Sunday, November 11, 2012

PL Recyled

So much blogable in this life and do I even bother?  I am extremely busy being recycled.  My daughter is pregnant and so my genes are having a party inside her.  She has a site that sends her vegetal graphics of how big the baby is.  We have been through lentil, blueberry, grape, kumquat (when do we think of kumquats?), fig, something, something, and now we are mango.  I can't recall if avocado comes before or we are on our way to avocado.  You understand, I am doing nothing but thanking God I am old and not pregnant and praying gently.  Her husband is off on an elk hunt and they have moved from the yurt to the wilds of far off Española.  I find out the house is one where my friend Camilla Trujillo lived until age 13.  I want to rush right over and check for the lines on the doorframe that charted Camilla and her siblings. My Pittsburgh friend visiting has no sympathy as his three grandsons are in Kenya.

But besides being a totally codependent mother of the pregnant daughter, I literally recycled and sold at Recycle Santa Fe.  Here is what I was up to for the last year.  I didn't keep records but I am sure I have topped 200 of these Poemholders.  I make two almost daily, and for the show in 100% recycled fabrics.


My other daughter made wrist cuffs and cool belts, sort of like a half miniskirt, out of leather scraps.  We had a great time, sold a lot, and I bragged that I wasn't even tired.  Then I did go into total fatigue days later and have been milking the time change, going to bed before dinner. The time change is great.  I am recycling time.  I use it and then use it again, and then I still have some hours I can use.  Right now I found the time to do this blog when there are chickens still on daylight savings time waiting to be fed.  Get a watch, I tell the roosters.

But really this is how to recycle a poet laureate when the laurels (nobody bothered to wreathe me in) fade.  I have no idea how I am doing but I have a clue. I weathered the Mayor's Award dinner and was happy to talk with current PL Jon Davis and hear him read. Then a few days later Carolyn came up to me on Lincoln near Marcy, mere blocks from city hall, and said, "Didn't you used to be somebody?"
It was the best thing anybody had said to me. It made me laugh at how true it was. I always start Joan and the Giant Pencil readings with, "I'm nobody, who are you? Are you nobody too?"  Emily knows how I am feeling without even leaving Amherst or even being alive.

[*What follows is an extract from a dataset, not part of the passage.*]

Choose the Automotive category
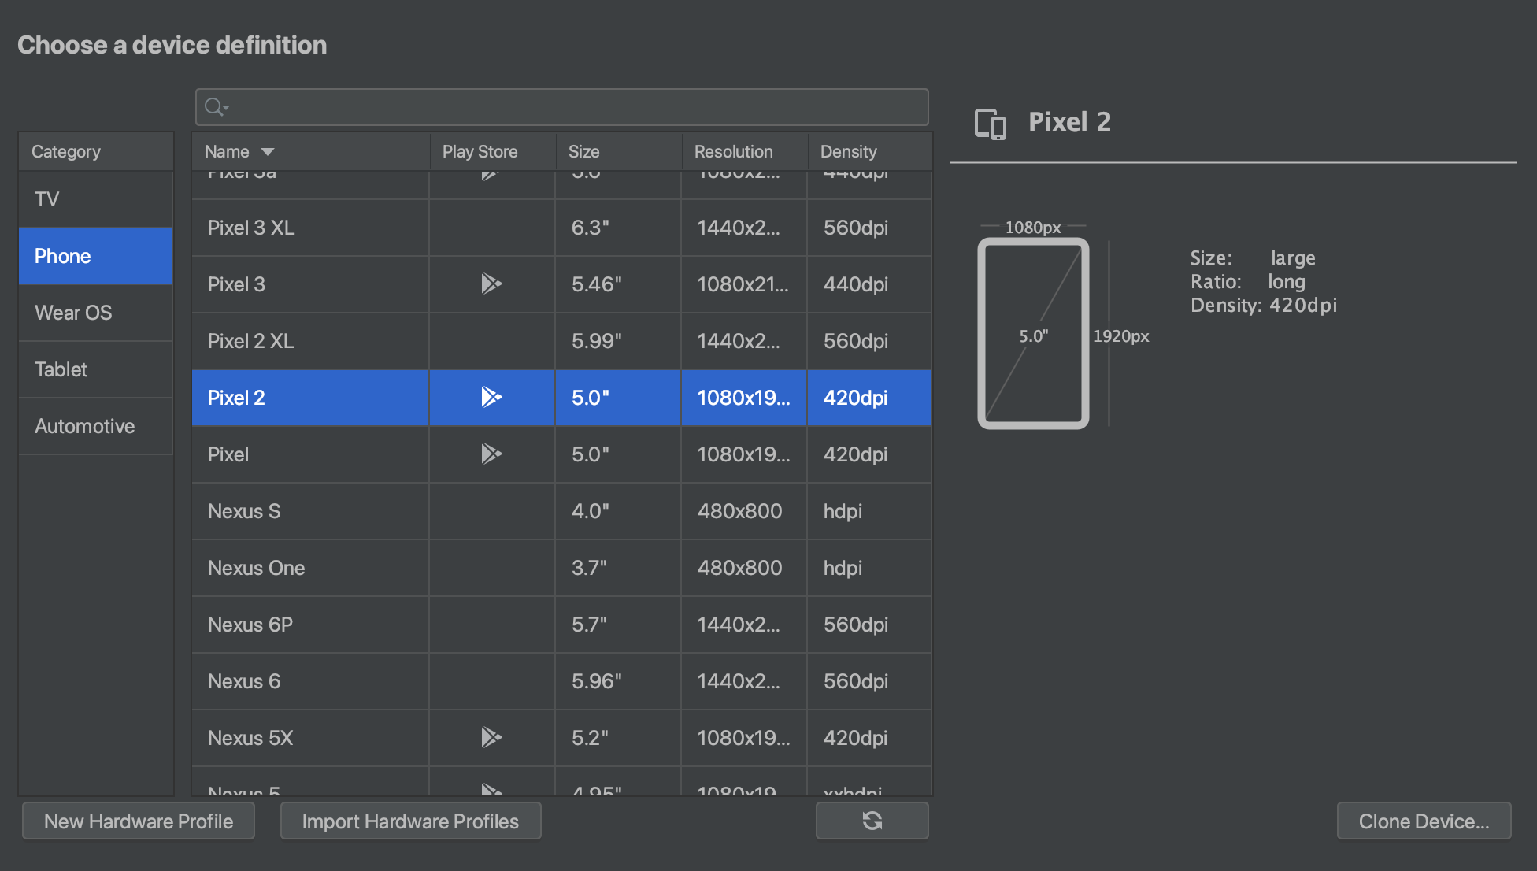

When my metamorphosis is complete into Nobody, or I am transmogrified as Emily likes to say, I will let you know.  Until then I am watching my daughter beautify in pregnancy, waiting to taste the elk from the hunt,  sewing Poemholders, and pretending that Nobody is what I always wanted to be.  I think I will go recycle some kitchen scraps into egg production and send you lots of hand-me-down second-hand love.

1 comment:

  1. Oh so fun!!
    Well, thanks to my friend Michelle who used to work at the Ocha food coop with me in the early 80's, and who bought, sold and ate kumquats, I do think of them. I would like to share my poem called Belly Reality that I wrote when CB was expanding my membranes - in that I compare her size to a shoe. I would have much preferred the fruit and vegetable idea! When my sis and I were little, all our troll dolls had fruit and vegetable names - Onion was the dad and Lemon was the mom - Pickle the older brother and Raspberry the baby daughter - and also little Lemon. Yes, there were handed-down names.
    So amazingly joyful and in sync your tale of your life. Yay, I say, for post-PL-dom!